If you want to move from one external identity provider to another, for example from SAML to Azure AD, you can switch directly between them.
It is not supported to directly switch between Active Directory and other identity providers. If you want to do that, first disable synchronization and authentication, and then save the changes. After that you can switch to another identity provider and configure the associated authentication settings.
As of October 2023, Active Directory can no longer be used as identity provider for Bizzdesign Horizzon. If you are using Active Directory, you will need to move to Azure Active Directory or a SAML-based identity provider for Horizzon before then.
When switching identity provider in the Horizzon authentication settings, you are offered the option to keep the users from the previous identity provider or to remove them.
When keeping the users, these users will automatically be converted to native users temporarily until they are recognized based on the information provided by the new identity provider. They will not receive an e-mail to set their password for being a temporary native user. (This as opposed to when synchronization and authentication would be disabled and users would be converted to native Horizzon users).

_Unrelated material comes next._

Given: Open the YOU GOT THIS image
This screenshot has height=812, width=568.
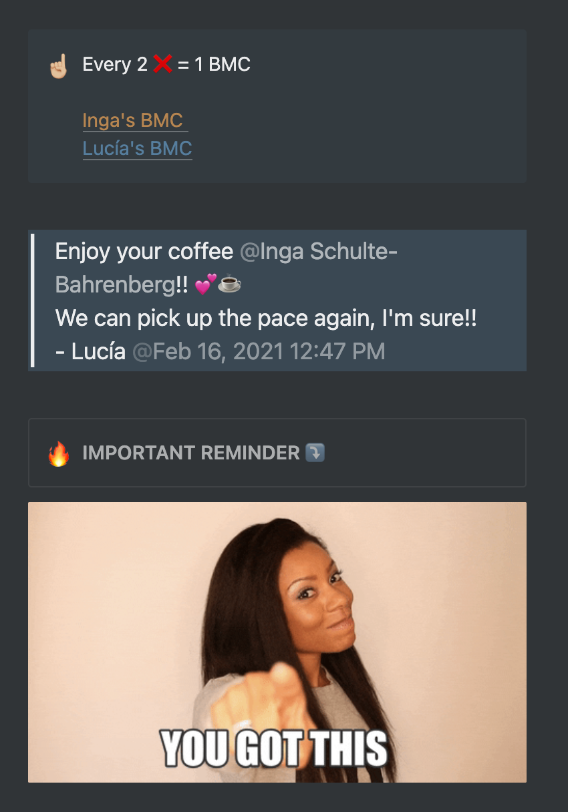Looking at the screenshot, I should tap(277, 642).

If you choose to remove the users, they will be removed from Horizzon, but also any uncommitted work of the users. So please be aware of this and take the needed measures before you start removing users. The users will not be removed from the original identity provider.
Performing the switch
To perform the switch, follow the instructions for configuring user synchronization and authentication with the identity provider you want to move to:
Reverting the switch
If you have moved from SAML to Azure AD, but you want to revert the switch, you only need to switch identity provider in the Horizzon authentication settings and save the changes. All settings of the previous identity provider are still there.
If you have moved from Azure AD to SAML and want to revert, you need to switch identity provider in the Horizzon authentication settings and save the changes. After that, start provision in Azure AD to reactivate the Azure AD configuration.